____ Data supplied

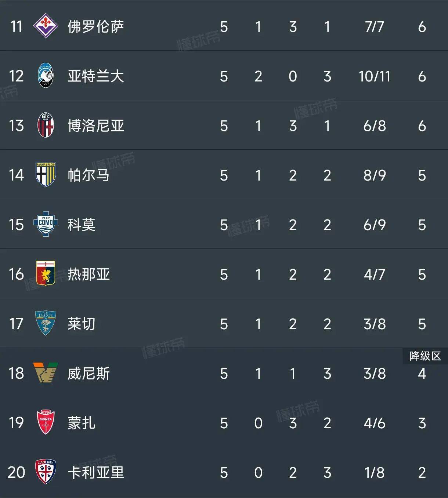
Task: Select the Genoa griffin logo
Action: coord(46,275)
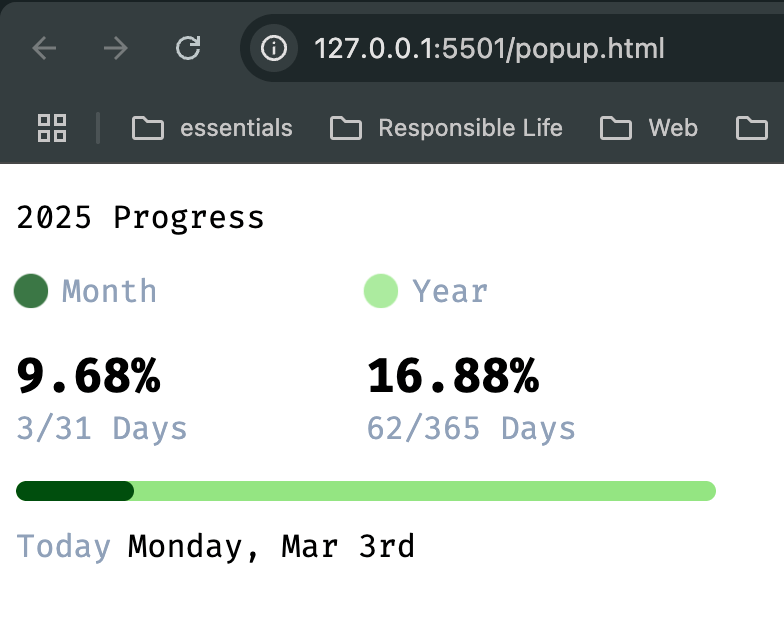The height and width of the screenshot is (632, 784).
Task: Open the apps grid in bookmarks bar
Action: [52, 128]
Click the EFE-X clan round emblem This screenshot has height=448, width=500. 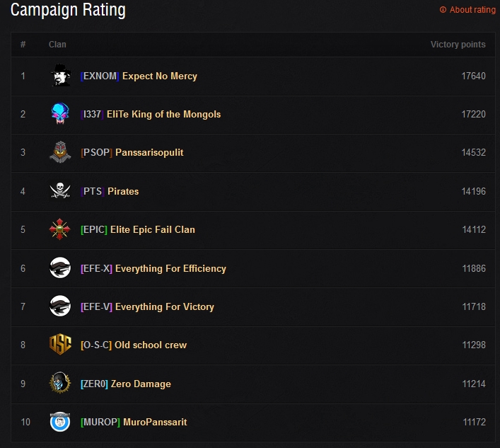coord(60,268)
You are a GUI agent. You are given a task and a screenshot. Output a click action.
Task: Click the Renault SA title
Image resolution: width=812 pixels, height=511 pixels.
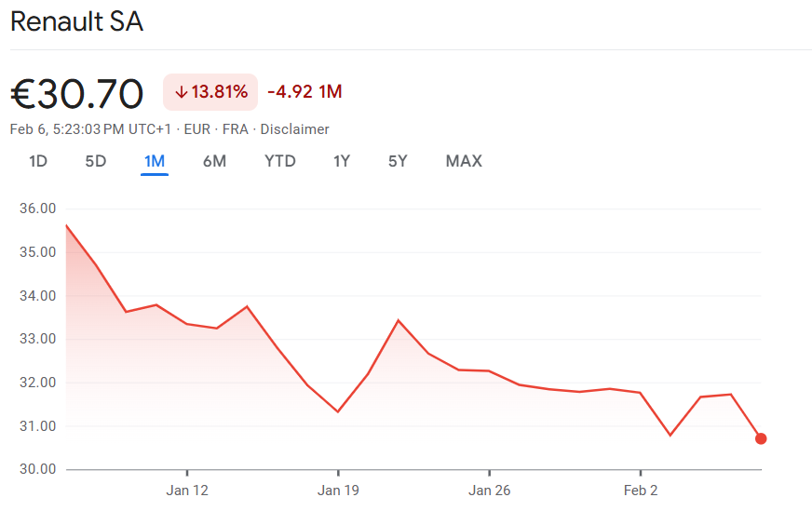76,22
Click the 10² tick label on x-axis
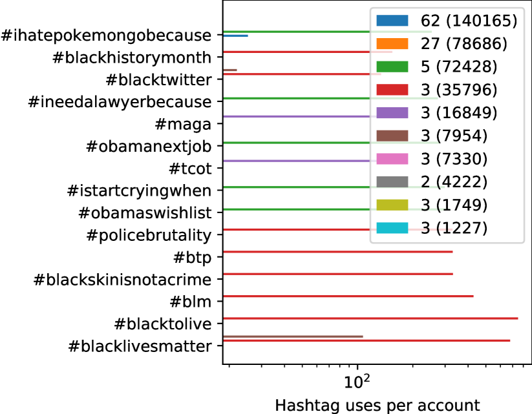This screenshot has width=532, height=414. tap(356, 381)
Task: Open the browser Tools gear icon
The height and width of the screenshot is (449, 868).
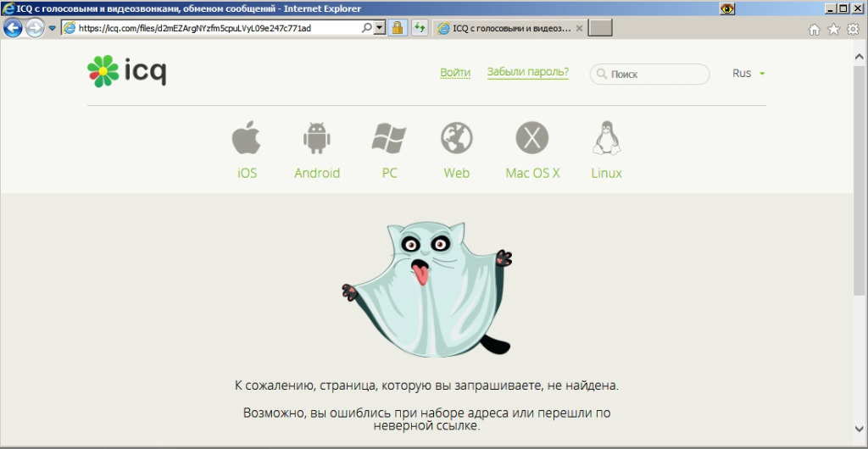Action: [853, 29]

________

=== Exercise aim ===
Go to the line with "Image resolution: width=812" in the entries above. Reproduce that line and each one after it to the end, exactly and without the pictures.

=== Response box ===
Image resolution: width=812 pixels, height=511 pixels.
76,22
Click the 10² tick label on x-axis
This screenshot has width=532, height=414. tap(356, 381)
Task: Open the browser Tools gear icon
The height and width of the screenshot is (449, 868).
Action: [853, 29]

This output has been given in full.